Quando deixei Coura pelos meus treze anos já bem feitos, para estudar em Braga, na então avenida 28 de mai0, data que em 1926 marcou o início do fascismo em Portugal, com a deposição do Presidente Bernardino Machado pelas tropas de Gomes da Costa, havia uma casa de fruta que tinha o nome “25 de Abril”. Corriam os anos finais do Estado Novo, morriam soldados nas colónias, prendiam-se os opositores políticos, censuravam-se os jornais e demais publicações, havia a televisão do regime, atuava ferozmente a polícia política… e não existia a liberdade.
Vivia-se na penumbra da política, como se Portugal, vivendo numa redoma de vidro, estivesse protegido dos males de uma democracia. Ainda hoje quando passo pela avenida da Liberdade (depois da mudança de nome) me recordo desse local e do que passou a representar para quem tinha um 25 de Abril para festejar e viver intensamente.
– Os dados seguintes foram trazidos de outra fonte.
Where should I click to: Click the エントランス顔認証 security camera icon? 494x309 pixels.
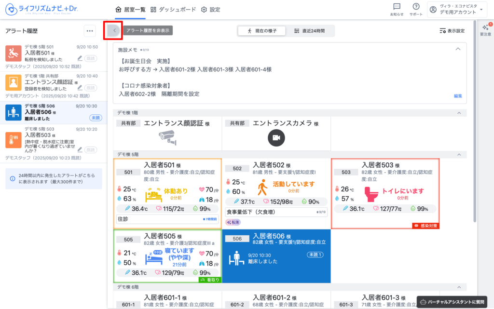coord(167,138)
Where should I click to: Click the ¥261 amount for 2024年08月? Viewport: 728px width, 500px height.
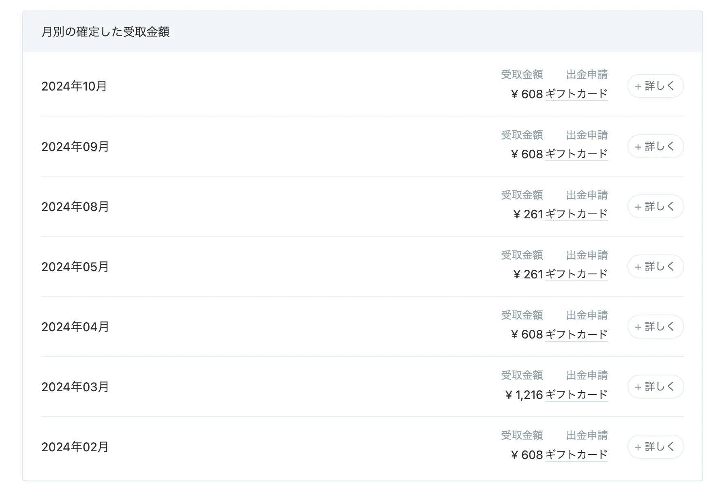(x=528, y=214)
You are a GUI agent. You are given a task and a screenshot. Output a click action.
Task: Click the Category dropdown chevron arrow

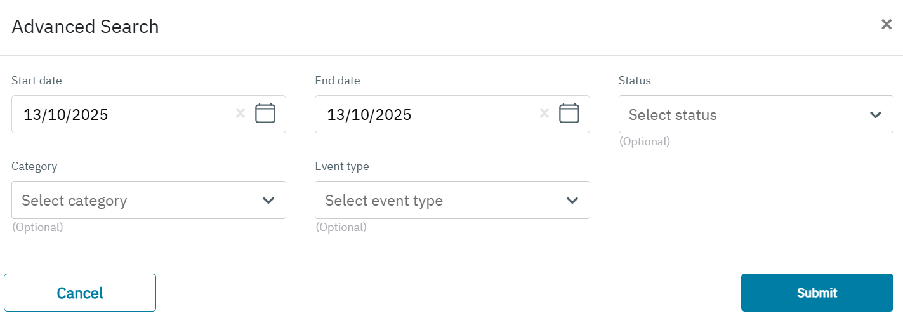click(268, 201)
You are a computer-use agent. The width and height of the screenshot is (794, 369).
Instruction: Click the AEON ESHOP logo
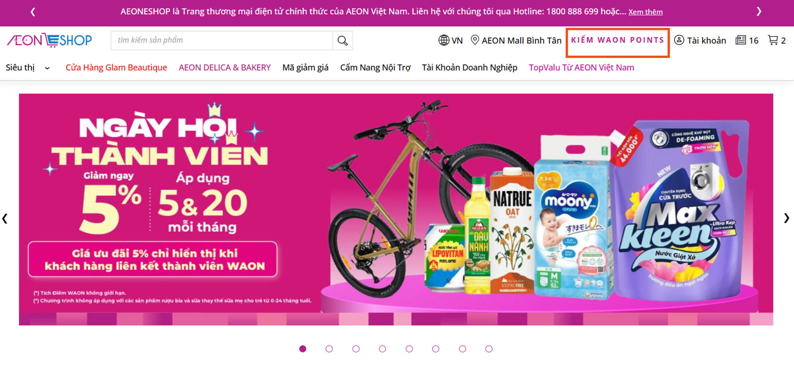(x=49, y=40)
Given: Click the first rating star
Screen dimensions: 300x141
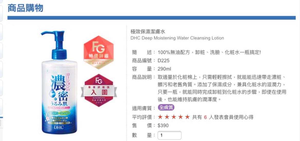Looking at the screenshot, I should coord(160,117).
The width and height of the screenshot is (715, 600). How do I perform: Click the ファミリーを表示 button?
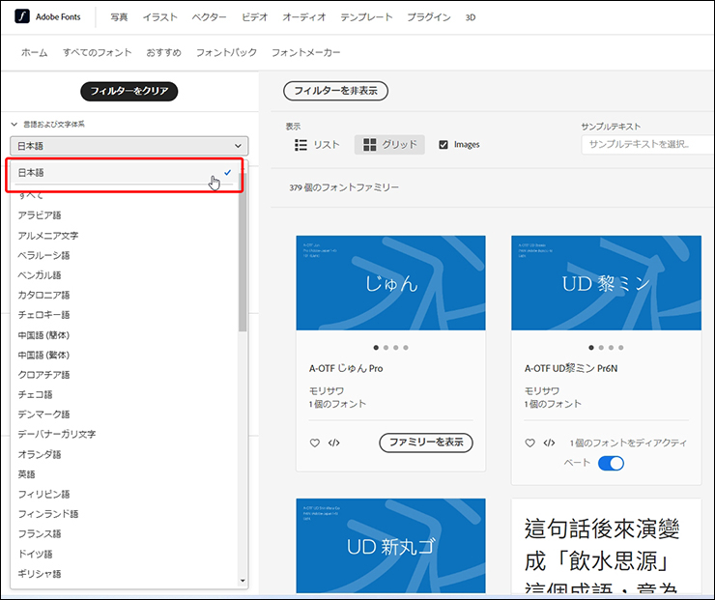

Quando aconteceu esse memorável dia, que acompanhei pela televisão, tinha eu 18 anos. Estava no ponto político, conhecendo dados sobre as colónias que outros poderiam não ter, já que partilhava com missionários de Cabo Verde, Angola e Moçambique ideias sobre a tragédia que estava a acontecer, ouvindo que seria impossível ganhar a guerra, e que Portugal tinha de ser uma democracia.
Conhecedores do terreno africano e dentro da realidade política portuguesa, os missionários não se coibiam de dizer a verdade que era escondida ou ignorada, pois dos jornais e da televisão saía a mentira, como fosse possível prolongar o império português para todo o sempre, à custa do subdesenvolvimento do país e da mordaça política.
Vivi, porém, o 25 de Abril a partir de uma outra perspetiva. Não participei em manifestações de rua, não gritei palavras cheias de liberdade, mas assisti às conversas dos militares das forças armadas com o povo, a quem dedicaram por inteiro o golpe de estado.
Meu irmão era soldado por esse tempo. Fora mobilizado para Angola, Silva Porto, antes de 1974. Com o andar da revolução de 1974, a guerra colonial terminou oficialmente, mas o dia a dia dos soldados mobilizados tornava-se num inferno.
O que seria uma solução de dias, tornou-se num tormento de meses e anos. Regressado a Luanda, meu irmão presenciou a guerra civil angolana, vivendo-a por dentro, porque era um alvo militar, e por fora, estando a aguardar a viagem de regresso, que era sucessivamente adiada.
O regresso de meu irmão a Portugal aconteceu tempos depois, e foi aí que eu compreendi o verdadeiro significado do 25 de Abril de 1974, que agora comemoramos como tivesse acabado de acontecer, na medida em que a democracia é sempre frágil, exigindo que nunca nos cansemos dela falar, como algo de positivo que nos acontece diariamente.